In this study, 18 genes were annotated genomic regions around the significant SNPs. Out of them, eight genes including VRTN and SYNDIG1L had shown to be associated with the teat number relevant traits. The most significant SNP identified in RTN was located on the PROX2 genic region. Coupling with PROX2, SYNDIG1L, and YLMP1 have been reported as the key candidate genes for teat number traits [2,34]. A study based on Duroc breed found the most significant SNP effect is in or near FCF1 and AREL1 genes associated with teat number [11]. There were two significant SNPs within genic regions of NUMB and FCF1 associated with RTN and TTN. NUMB plays an important role in regulation on mammary development [35]. Lin et al. found that the downregulation of DPF3 plays an indispensable function in the progression of breast cancer [36]. Furthermore, four significant SNPs related to SLR were located in the NRP1 genic region. NRP1 acts as a Neutrophil elastase (NE) receptor mediating uptake and PR1 cross-presentation in breast cancer cells [37]. The current findings, although in need of extensive validation, are expected to promote our understanding of the underlying regulatory mechanism of teat number traits in pigs.

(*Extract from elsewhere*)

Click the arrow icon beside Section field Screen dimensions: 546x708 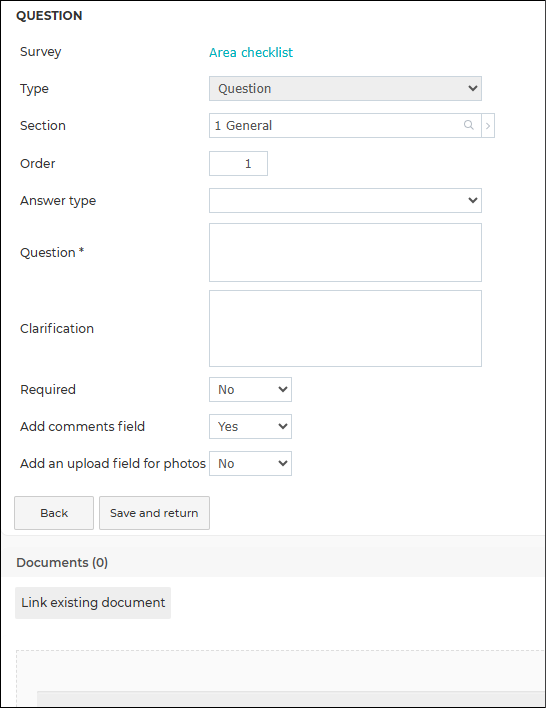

Duroc sires are commonly utilized as a terminal sire in three-way crossbreeding programs. The breeding program of the Duroc pig has emphasized growth and efficiency traits rather than reproduction, therefore teat numbers and related traits have not been selected for in Duroc pig population in which there are theoretically ample of genetic variants on teat numbers. Zhuang et al. reported that significant SNPs identified in two different lines of Duroc pigs were totally different [9]. Moscatelli et al. identified one SNP in Large White pigs as being the same as in Duroc population [26]. These findings suggest that the genetic architecture of teat number traits is complex and genetic variants have population specific effects.

5. Conclusions

We carried out genome-wide association studies on teat number-relevant traits in a Duroc population. In total, there were nine and 22 SNPs exceeding genome-wide significance and suggestive significance levels, respectively. The identified SNPs are concentrated on SSC 7 and 10. Eighteen genes were annotated near them. Out of them, two new candidate genes were found: one is DPF3 on SSC 7 for TTN and another is NRP1 gene on SSC 10 for SLR. Our findings may provide the information resource to further understanding of the genetic mechanism of teat number relevant traits, and a reference to optimize breeding program for improvement of reproductive performances in pigs.